Adaptation funds have been on the negotiations agenda for several years now. Industrialised countries, including progressive countries like Denmark, have run away from committing anything concrete, and developing countries have not been able to pin down any liability on them. Now, out of the blue, they start flashing their wallets again, and commit a paltry US $1.5 million for least developed countries, while announcing that the other developing countries won’t get any, because they’re not being good!

Denmark is eager to get developing countries to ‘start talking’ about future developing country commitments. Instead of relying on financial muscle, they should remember the ethical responsibility they committed themselves to, and understand that any such talk is ‘in bad faith’ in the current climate of global distrust. Developed countries are afraid that ‘just talking’ about commitments could be the first step down a very slippery slope that leads to the undoing of the principle of common but differentiated responsibilities. In fact, if developing countries are asked to take on commitments in the second commitment period, then this principle will be reduced to mere tokenism, since by then, there is no way that the rich countries would have taken action commensurate with their responsibility for global warming. The cuts they have taken on in the first commitment period of the Kyoto Protocol are minute, compared to the amount of carbon dioxide they have pumped into the Earth’s atmosphere.

If Denmark and the other developed countries want to start discussing developing country targets, they had better start behaving like they are serious about taking responsibility for their emissions, and start making policy changes in their own countries. Instead of bullying poorer countries, their monetary and political influence would be better used to bring the US back to the multilateral table. This might make poorer countries believe that they are not being trapped into bearing the burden of climate change mitigation, while rich countries buy their way out. That countries like Denmark are not simply trying to perpetuate a situation where the poor do not get the ecological space they need for their development, but are kept forever on dole, forever dependant on Northern largesse.

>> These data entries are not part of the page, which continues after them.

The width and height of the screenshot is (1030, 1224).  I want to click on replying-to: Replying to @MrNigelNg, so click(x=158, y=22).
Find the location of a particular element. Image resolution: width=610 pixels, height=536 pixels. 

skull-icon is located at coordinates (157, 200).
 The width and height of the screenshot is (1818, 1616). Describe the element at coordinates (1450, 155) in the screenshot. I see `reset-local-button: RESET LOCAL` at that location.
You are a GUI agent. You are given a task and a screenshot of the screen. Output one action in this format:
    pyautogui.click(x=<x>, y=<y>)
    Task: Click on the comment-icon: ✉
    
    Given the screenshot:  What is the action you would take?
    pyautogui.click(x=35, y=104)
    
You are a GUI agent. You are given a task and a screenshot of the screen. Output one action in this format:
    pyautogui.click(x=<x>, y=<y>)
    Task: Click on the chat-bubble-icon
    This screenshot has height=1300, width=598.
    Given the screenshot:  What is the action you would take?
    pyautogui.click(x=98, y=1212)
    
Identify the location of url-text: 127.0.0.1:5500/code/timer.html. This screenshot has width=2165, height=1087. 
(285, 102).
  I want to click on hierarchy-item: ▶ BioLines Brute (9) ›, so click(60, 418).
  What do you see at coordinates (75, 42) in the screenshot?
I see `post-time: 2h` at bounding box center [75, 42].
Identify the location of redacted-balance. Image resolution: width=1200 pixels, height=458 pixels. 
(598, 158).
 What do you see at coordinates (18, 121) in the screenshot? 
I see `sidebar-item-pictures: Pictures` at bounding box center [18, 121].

Finally, Southern leaders are equally to blame for encouraging the perception that they can be bought. Additional finance has become their constant refrain in these negotiations, drowning out any other valid interventions they may make. There are many instances when finance has been their predominant concern — the creation of a multilateral fund played a big part in convincing many developing countries to sign the Montreal Protocol, despite the fact that they were not part of the negotiations for the text, and it did not adequately represent their concerns. So if industrialised countries get the impression that money, rather than any moral or ethical consideration, is the way to deal with developing countries, then our leaders must be held responsible for this reputation. They should show more spine and substance when protecting the interests of their poor populations.